Number one, the issue of broken features is one for developers, not end users. It essentially means developers need multiple rendering paths and workarounds, and it is a huge problem with complicates game development. IE's various incarnations (4,5,6, and now 7, also, Mac IE's completely different rendering engine) vastly complicate web development, and this was long before Firefox existed.

We've gone over this plenty of times, about how shoddy SM2.0 implementations have held back game development and uptake of that technology, with the end result is that gamers are not seeing games that look as good as *they could have been*


This causes much pain for developers who want to take advantage of more powerful browser features to design more interactive websites (like Google Maps has done, and all of the other AJAX oriented sites) I don't think you have any idea of the level of extra effort that goes into making sure a website works in IE4, IE5, IE6, Mac IE, Firefox, and Safari. Developers are forced to punt: either they render everything to the lowest common denominator, or they have fallbacks for all of the bugs (primarily in IE versions). This is alleviate somewhat by cross-browser script layer frameworks, but it is a major pain in the ass to QA validate a website now.

I'd rather IE7 not change ANYTHING in their rendering engine until they are fully CSS compliant. All they've done is create yet ANOTHER rendering path: IE4, 5, 6, 7, and a hypothetical IE8 that is bug free.

The end result of Microsoft's shoddy coding practices is that truly innovative use of web standards like XHTML, CSS2, DOM2+, et al, has been delayed because MS has made it a pain to support by creating a huge legacy installed base of buggy, insecure, fucked up browsers.
 
Opera innovates ... the others imitate!

Why would I start using Firefox or IE7 when I’ve been enjoying Opera for years and it has more built in features and it’s a smaller download than both?
 
McDusty said:
Opera innovates ... the others imitate!

Why would I start using Firefox or IE7 when I’ve been enjoying Opera for years and it has more built in features and it’s a smaller download than both?

The reason why I don't use Opera at the moment (although I have a paid full version!) is the fact that, while it has a lot of nifty features and is a great browser overall, if it lacks a feature you need, you can only hope they implement it in a future version.

A concrete example: Is it possible yet to change tab closing behaviour in Opera, i.e. which tab is displayed next when closing a tab?

When I'm browsing message boards, I usually open several threads in the background so that they are already loaded when I wish to read them.
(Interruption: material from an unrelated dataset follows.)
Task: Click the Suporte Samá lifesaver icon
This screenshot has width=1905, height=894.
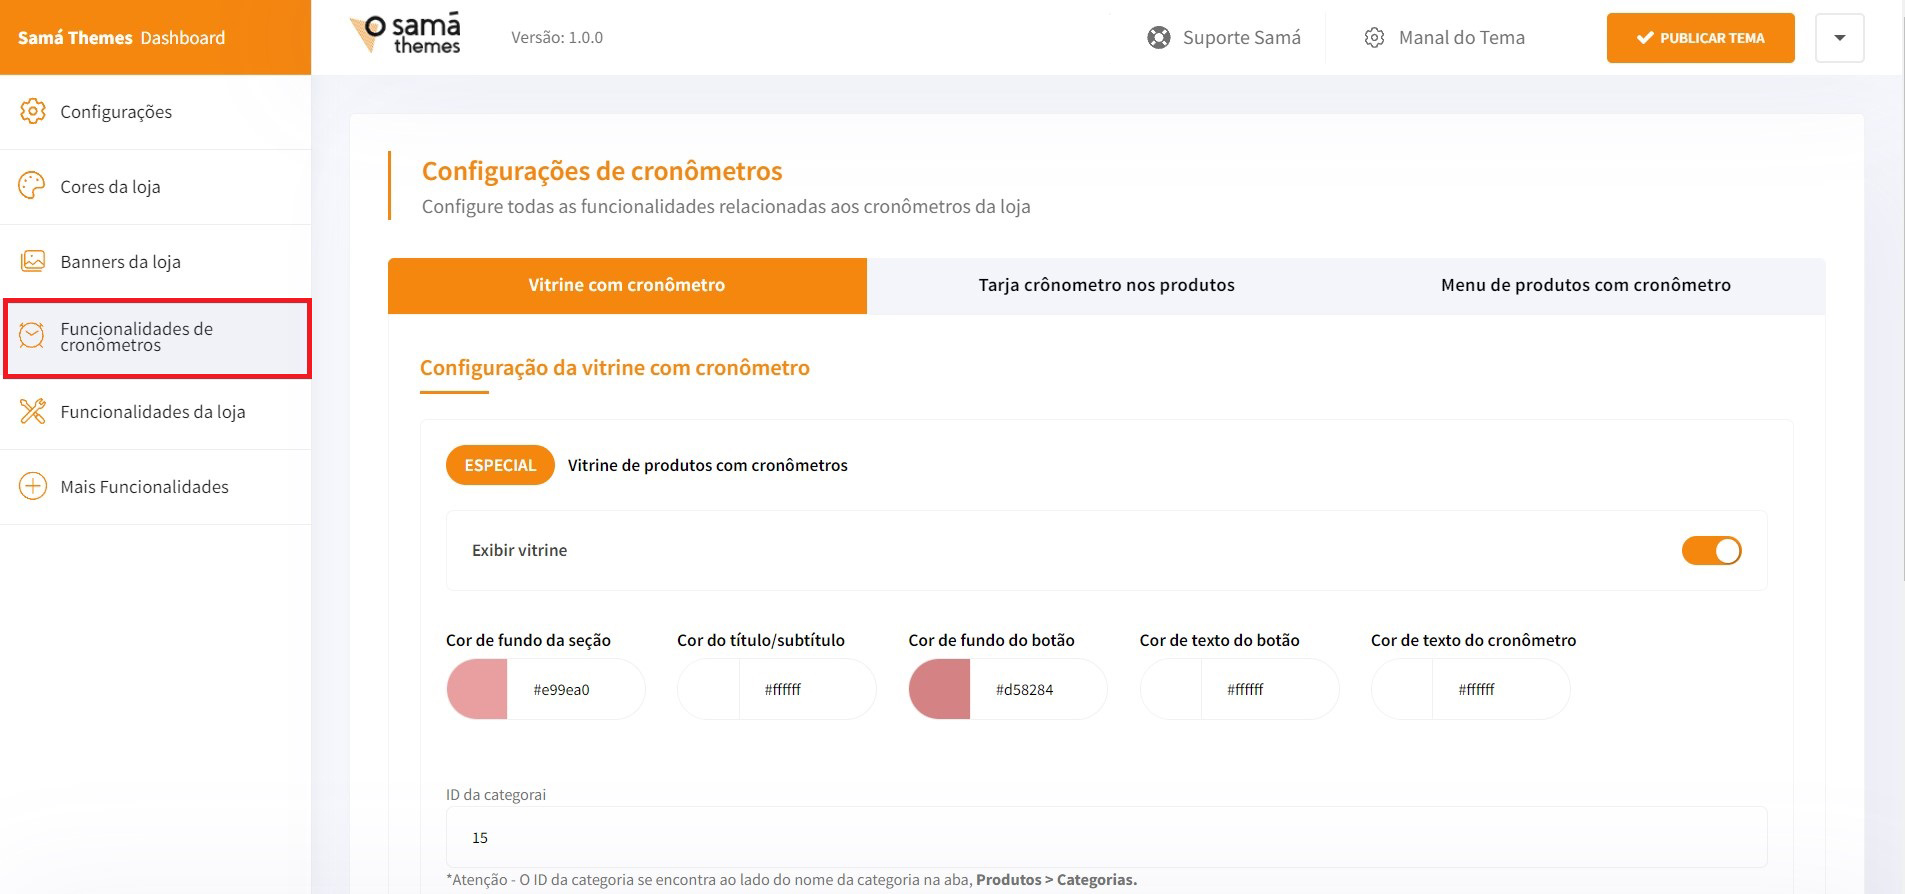Action: coord(1158,37)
Now, in FF, when I close the tab with the first thread I've read, the next tab to the right, i.e. the next thread is displayed. In opera, the last tab, i.e. the board overview is displayed and I have to switch tabs manually - which is very annoying.
And I haven't found a way to change that behaviour in Opera. FF doesn't support changing it out of the box either AFAIK, but there are several extensions that do the job.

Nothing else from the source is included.